PBB menilai kebijakan Kuala Lumpur hanya menciptakan rasa takut di kalangan kaum migran, termasuk mereka yang menetap secara legal.
Namun pemerintah Malaysia bergeming. Kementerian Kesehatan sebaliknya mengabarkan pihaknya menemukan beberapa “kluster” COVID-19 di kantung-kantung pemukiman buruh migran.
Perang melawan wabah di kantung pengungsi
Jumat (22/05) Kemenkes melaporkan 35 kasus baru usai menggerebek sebuah pusat penampungan imigrasi di Bukit Jalil, Kuala Lumpur. Sebanyak 645 dikabarkan ditahan aparat keamanan.
“Sumber penularan masih diselidiki. Kami harus menginvestigasi secara teliti sebelum membuat pernyataan apa pun,” kata Direktur Jendral Kementerian Kesehatan, Noor Hisham Abdullah.
Dia mengatakan dari 35 kasus positif di Bukit Jalil, 17 orang berasal dari Myanmar, 15 dari India dan tiga orang yang masing-masing berasal dari Sri Lanka, Bangladesh dan Mesir.
Rabu (20/05) lalu pemerintah juga menangkap 200 migran dari Bangladesh dan Indonesia di Kuala Lumpur.

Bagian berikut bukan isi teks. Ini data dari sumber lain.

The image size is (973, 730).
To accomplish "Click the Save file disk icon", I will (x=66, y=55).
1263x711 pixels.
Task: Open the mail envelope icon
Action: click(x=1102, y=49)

Sejauh ini otoritas Malaysia sudah mengurung lebih dari 1.800 migran dari dua aksi penggerebekan. Selama wabah, jiran di utara itu mencatat lebih dari 7.000 kasus penularan dengan 114 angka kematian.
Sentimen xenofobia di tengah wabah
PBB sebaliknya beralasan, menahan migran di tengah wabah justru merugikan upaya mengendalikan penyebaran virus. “Dalam situasi semacam itu mereka akan semakin takut keluar untuk menjalani tes atau pergi berobat, bahkan jika mereka memiliki gejala virus corona,” kata Felipe Morales.
Migran yang ditahan termasuk anak-anak dan pengungsi Rohingya asal Myanmar, tuduh PBB.
Menurut laporan The Guardian, aksi penggerebekan terhadap migran ilegal turut diiringi tuduhan miring bernada xenofobia terhadap komunitas warga asing, terutama pengungsi Rohingya.
Kampanye antiasing itu juga membidik aktivis kemanusiaan dengan membeberkan data dan foto pribadi mereka di internet. Akibatnya kaum yang cenderung miskin dan termarjinalkan itu kian kesulitan mengakses bantuan kemanusiaan.
Menteri Dalam Negeri Hamzah Zainuddin pernah menerbitkan pernyataan yang menyebutkan etnis Rohingya sebagai “imigran ilegal” di Malaysia yang tidak mengakui “hak suaka.”
Menurutnya pengungsi Rohingya “tidak memiliki status, hak atau dasar untuk mengajukan tuntutan kepada pemerintah.”
Dalam pernyataannya, PBB juga meyakini “rasa takut terhadap penangkapan bisa mendorong kelompok ini untuk bersembunyi,” dan meningkatkan “risiko penyebaran COVID-19.”